-- About this exercise --
Look through the data below, tally the lines where "agent" occurs, and write the total alone.

** Data in this exercise follows **

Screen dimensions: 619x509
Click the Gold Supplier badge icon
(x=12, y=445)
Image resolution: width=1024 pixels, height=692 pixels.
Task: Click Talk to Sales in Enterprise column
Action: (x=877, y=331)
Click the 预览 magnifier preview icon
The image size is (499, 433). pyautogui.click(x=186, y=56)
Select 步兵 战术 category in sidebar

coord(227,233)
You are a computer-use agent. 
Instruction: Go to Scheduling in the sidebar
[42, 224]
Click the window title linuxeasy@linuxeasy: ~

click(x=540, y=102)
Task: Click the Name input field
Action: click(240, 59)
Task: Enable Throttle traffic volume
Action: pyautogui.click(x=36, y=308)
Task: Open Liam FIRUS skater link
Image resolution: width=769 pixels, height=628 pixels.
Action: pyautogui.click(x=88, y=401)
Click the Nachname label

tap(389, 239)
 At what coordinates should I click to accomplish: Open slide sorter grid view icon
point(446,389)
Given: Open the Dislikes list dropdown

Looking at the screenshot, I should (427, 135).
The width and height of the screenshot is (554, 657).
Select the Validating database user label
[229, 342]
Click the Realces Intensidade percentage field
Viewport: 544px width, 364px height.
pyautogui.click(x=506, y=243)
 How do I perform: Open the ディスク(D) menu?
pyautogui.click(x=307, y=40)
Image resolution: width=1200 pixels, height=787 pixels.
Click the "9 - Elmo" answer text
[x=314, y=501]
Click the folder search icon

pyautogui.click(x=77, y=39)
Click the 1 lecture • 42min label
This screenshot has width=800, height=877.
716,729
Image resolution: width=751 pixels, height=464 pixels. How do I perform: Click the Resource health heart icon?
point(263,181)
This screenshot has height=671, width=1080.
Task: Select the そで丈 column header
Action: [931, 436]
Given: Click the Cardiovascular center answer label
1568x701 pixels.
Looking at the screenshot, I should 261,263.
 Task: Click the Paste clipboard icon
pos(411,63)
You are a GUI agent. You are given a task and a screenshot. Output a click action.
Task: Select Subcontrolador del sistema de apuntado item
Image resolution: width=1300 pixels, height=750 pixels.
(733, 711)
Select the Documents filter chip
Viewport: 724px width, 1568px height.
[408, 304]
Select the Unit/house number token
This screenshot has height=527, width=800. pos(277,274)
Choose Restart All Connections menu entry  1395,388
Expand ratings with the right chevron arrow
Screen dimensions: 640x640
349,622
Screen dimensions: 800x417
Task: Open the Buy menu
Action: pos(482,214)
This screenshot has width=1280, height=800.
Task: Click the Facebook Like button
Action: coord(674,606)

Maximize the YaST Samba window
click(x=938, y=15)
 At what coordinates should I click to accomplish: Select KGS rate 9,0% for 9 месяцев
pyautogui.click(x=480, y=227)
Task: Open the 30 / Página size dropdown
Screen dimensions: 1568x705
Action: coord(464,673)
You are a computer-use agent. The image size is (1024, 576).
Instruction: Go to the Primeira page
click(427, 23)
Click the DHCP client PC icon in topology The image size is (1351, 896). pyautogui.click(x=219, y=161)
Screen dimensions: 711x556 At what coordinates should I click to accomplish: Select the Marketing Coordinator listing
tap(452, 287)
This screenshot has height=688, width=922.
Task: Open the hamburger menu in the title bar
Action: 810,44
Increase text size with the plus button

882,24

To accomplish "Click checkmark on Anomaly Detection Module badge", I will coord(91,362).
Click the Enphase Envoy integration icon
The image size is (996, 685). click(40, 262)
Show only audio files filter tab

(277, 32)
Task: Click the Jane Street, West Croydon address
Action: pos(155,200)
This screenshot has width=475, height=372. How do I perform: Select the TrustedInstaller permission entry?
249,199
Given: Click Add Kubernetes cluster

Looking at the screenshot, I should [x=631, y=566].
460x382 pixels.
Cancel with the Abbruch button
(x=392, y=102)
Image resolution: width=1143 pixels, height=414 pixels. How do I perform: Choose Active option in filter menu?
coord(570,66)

** End of Data in this exercise **

-- Task solution --
3